Two researchers from the Department of Psychology and Institute for Policy Research at Northwestern University demonstrated that the more white Americans know about the changing demographics of the United States, the more likely they are to endorse conservative policy positions.

Maureen Craig and Jennifer Richeson conducted three studies in which white Americans were presented with information about the racial demographic shifts that have led the U.S. Census Bureau to project that “racial minority groups will make up a majority of the U.S. national population in 2042, effectively creating a so-called ‘majority-minority’ nation.” 

In the first study, self-identifying political independents were randomly asked to learn about the majority-minority racial shift in California or about how the number of Hispanics in the United States is now roughly equal to the number of African-Americans. They were then asked questions about their political party leanings and ideology.

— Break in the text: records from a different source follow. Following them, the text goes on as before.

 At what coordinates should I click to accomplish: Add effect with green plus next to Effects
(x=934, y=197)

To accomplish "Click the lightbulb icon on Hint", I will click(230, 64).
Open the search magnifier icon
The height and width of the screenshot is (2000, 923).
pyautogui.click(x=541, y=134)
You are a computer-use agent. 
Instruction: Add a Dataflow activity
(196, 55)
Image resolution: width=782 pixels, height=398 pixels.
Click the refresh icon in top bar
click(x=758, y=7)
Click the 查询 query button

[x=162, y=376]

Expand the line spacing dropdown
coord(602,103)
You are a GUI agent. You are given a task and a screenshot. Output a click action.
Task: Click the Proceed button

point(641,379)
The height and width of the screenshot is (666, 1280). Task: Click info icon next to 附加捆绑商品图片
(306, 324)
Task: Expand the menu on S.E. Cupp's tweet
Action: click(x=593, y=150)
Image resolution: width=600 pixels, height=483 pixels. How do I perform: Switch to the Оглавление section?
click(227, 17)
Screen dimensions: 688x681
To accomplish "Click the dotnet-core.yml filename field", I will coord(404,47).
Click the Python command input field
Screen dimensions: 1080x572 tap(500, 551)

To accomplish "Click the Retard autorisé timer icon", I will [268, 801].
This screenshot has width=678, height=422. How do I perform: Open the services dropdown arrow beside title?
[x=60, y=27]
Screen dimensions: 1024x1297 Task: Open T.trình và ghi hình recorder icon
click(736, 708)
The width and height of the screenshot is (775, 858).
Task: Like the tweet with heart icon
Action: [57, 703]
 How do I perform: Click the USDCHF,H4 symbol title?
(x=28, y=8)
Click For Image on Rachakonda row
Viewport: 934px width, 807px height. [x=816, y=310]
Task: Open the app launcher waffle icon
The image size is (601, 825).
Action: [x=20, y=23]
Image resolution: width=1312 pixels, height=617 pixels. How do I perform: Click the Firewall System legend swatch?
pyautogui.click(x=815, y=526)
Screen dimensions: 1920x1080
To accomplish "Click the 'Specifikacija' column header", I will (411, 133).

The result was that, “[d]espite being self-identified political independents, respondents who were asked about the [majority-minority] racial shift reported being somewhat more conservative than did respondents” who were asked the less salient question about Hispanics being roughly equally to African-Americans. . . .
As Jamelle Bouie noted this study strongly suggests that the coming majority-minority shift “could lead to a stronger, deeper conservatism among white Americans. The racial polarization of the 2012 election—where the large majority of whites voted for Republicans, while the overwhelming majority of minorities voted for Democrats—could continue for decades.”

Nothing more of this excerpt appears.